Australia named safest mining investment a second time
AUSTRALIA has been named the safest place in the world for mining companies to invest for the second year running, weakening claims by industry and the Federal Coalition that the government was scaring away big spending resource firms.
Mining consultants Behre Dolbear has compiled an annual report since 1999 based on information from clients who deal with its 12 international offices, including those in Monglia, Canada, the United States, China and India.
The report describes itself as being "often considered provocative", ranking 25 countries from best to worst based on each nation's economics, politics, tax policy, corruption and how long it might take to deliver an approval.

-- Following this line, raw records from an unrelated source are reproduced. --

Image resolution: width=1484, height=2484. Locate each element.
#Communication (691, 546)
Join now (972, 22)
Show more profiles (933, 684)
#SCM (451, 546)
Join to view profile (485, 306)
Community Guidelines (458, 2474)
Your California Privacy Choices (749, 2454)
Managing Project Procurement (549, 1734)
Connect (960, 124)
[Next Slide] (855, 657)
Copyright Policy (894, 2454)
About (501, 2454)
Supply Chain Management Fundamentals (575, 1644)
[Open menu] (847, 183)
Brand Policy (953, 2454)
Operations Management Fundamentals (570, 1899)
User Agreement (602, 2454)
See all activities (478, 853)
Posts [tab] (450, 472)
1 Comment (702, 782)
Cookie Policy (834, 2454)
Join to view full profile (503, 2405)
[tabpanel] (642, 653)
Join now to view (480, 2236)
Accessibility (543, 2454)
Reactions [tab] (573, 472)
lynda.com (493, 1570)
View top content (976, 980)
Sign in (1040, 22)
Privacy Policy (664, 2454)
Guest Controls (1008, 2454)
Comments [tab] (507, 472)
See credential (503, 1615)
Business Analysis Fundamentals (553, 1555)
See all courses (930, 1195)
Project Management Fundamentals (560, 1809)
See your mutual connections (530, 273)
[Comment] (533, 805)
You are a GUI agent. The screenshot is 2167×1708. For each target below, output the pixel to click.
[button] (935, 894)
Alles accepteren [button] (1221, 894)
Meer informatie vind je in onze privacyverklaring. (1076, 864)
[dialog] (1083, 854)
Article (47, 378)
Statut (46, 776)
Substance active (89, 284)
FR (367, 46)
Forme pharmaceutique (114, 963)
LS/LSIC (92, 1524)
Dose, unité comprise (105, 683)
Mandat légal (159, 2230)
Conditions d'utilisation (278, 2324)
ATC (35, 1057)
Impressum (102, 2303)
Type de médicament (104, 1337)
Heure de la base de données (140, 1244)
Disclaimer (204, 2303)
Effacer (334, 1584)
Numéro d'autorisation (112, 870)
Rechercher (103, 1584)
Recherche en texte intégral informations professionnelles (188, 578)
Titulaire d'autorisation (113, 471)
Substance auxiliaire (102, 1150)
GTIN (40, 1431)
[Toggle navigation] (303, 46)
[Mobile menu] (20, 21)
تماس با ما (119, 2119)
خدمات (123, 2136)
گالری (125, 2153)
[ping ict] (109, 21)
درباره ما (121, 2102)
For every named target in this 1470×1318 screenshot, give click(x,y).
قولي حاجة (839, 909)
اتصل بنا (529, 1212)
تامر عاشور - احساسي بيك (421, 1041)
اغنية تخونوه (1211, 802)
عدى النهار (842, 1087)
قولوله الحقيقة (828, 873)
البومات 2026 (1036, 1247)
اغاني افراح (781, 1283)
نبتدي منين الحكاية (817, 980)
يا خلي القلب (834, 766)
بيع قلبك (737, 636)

In September, the Minerals Council of Australia released a report in which chief executive Mitch Hooke warned that Australia faced a "deteriorating reputation as a place to do business" which risked the country's ability to earn future investment.
The Behre Dolbear ranked Australia best overall for mining investment, ahead of Canada, Chile, Brazil and Mexico which made up the top five.
Australia was also ranked first for economic system, fourth for political system, best for managing social issues, and the best for having fewest delays in the approval process.
Canada and Australia tied for first for having the least corruption.
Countries with less political stability - including Mongolia, Peru, Mozambique and South Africa - were ranked the lowest.
These are countries often accused of taking Australian investment.
Federal Minister for Resources Gary Gray told APN the report showed claims from the Minerals Council, which is currently running a campaign against mining taxes, must be taken with a grain of salt.
He said Australia remained a fantastic place to invest.
A spokesman for the Minerals Council said its September report found Australia to be strong for investment but that its credentials were at risk.
He said findings from Canadian think-thank The Fraser Institute was more accurate, based on surveying 4100 mining companies.
It broke Australia into individual states, ranking Western Australia the highest at 14 in a list of 96.Finland, Sweden, Ireland and parts of the US topped the list.